关键词: 脊髓性肌萎缩症, 罕见病, 多学科诊疗

Abstract:

Spinal muscular atrophy (SMA) is a rare autosomal recessive disease of progressive, symmetrical proximal limb and trunk muscle weakness and atrophy caused by degeneration of motor neurons in the anterior horn of the spinal cord. SMA patients are often accompanied by scoliosis, joint contracture, respiratory insufficiency, osteoporosis, restricted mouth opening, malnutrition and other damage symptoms involving multiple systems, and the treatment of the disease requires multidisciplinary intervention. Multidisciplinary diagnosis and treatment of SMA can effectively shorten the diagnostic time, improve the life quality of patients. This study, through a literature review, sorts out the development of multi-disciplinary diagnosis and treatment of SMA in disease diagnosis and treatment, and the implementation of three-level prevention and control at home and abroad in recent years, providing research basis for the future improvement of multi-disciplinary diagnosis and treatment of SMA.
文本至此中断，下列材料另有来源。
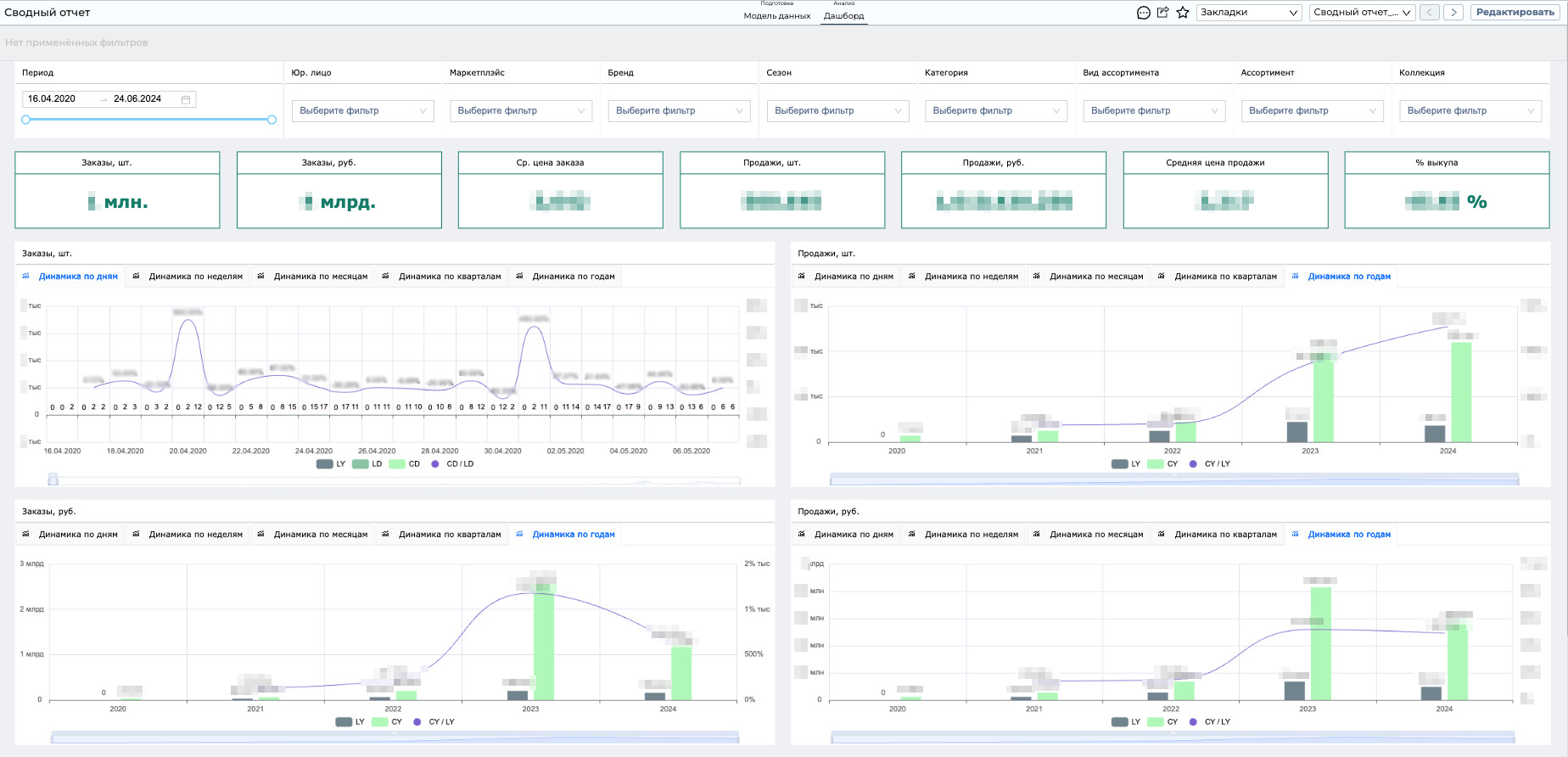
Task: Click the Редактировать button
Action: tap(1515, 13)
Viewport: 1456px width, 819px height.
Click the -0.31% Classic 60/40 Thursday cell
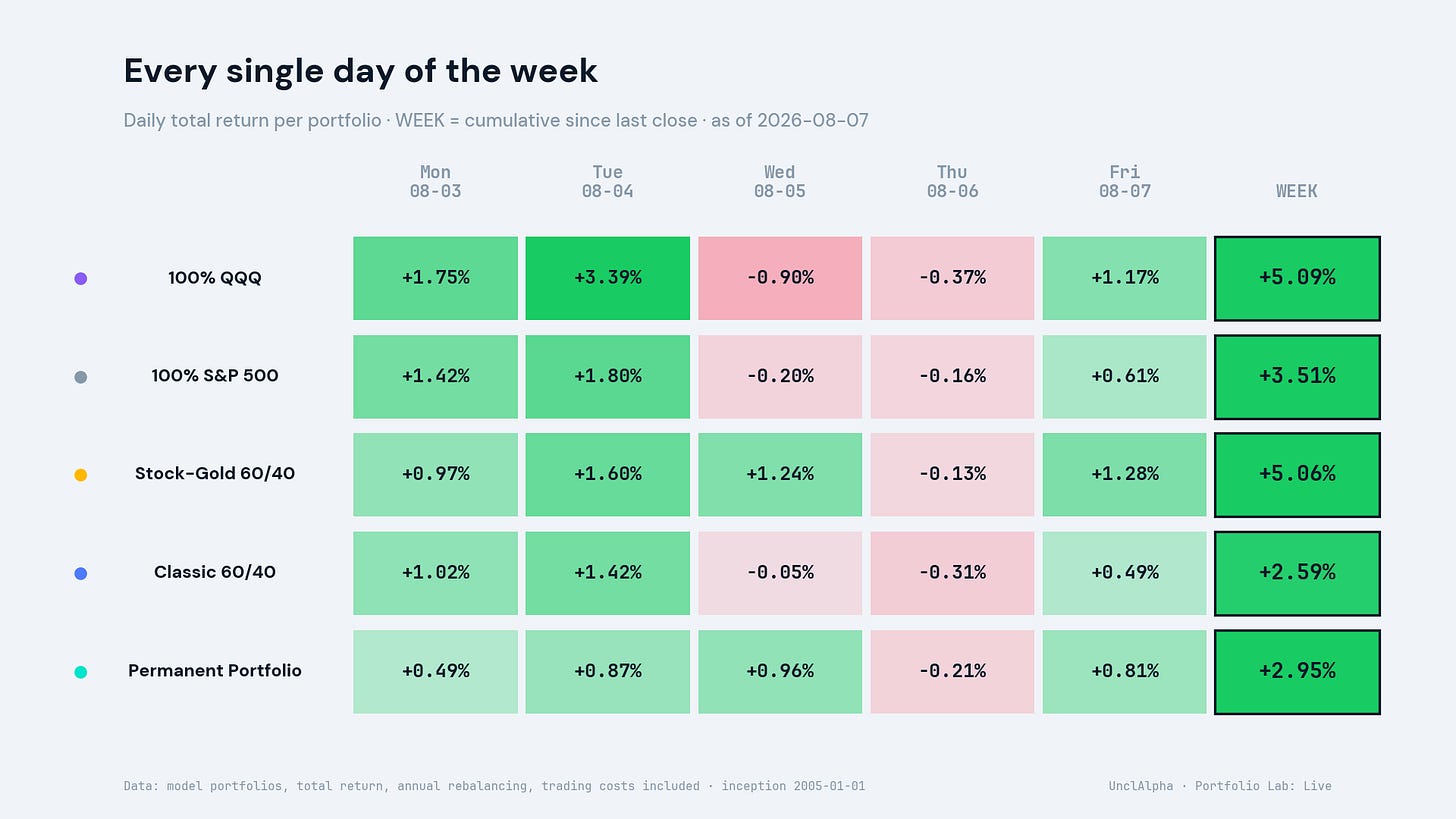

Key words: spinal muscular atrophy, rare disease, multi-disciplinary team

王帆, 马飞, 戴文静, 肖冰, 潘晨麟. 脊髓性肌萎缩症多学科诊疗应用进展[J]. 临床儿科杂志, 2025, 43(3): 233-236.

WANG Fan, MA Fei, DAI Wenjing, XIAO Bing, PAN Chenlin. Progress in multidisciplinary diagnosis and treatment of spinal muscular atrophy[J]. Journal of Clinical Pediatrics, 2025, 43(3): 233-236.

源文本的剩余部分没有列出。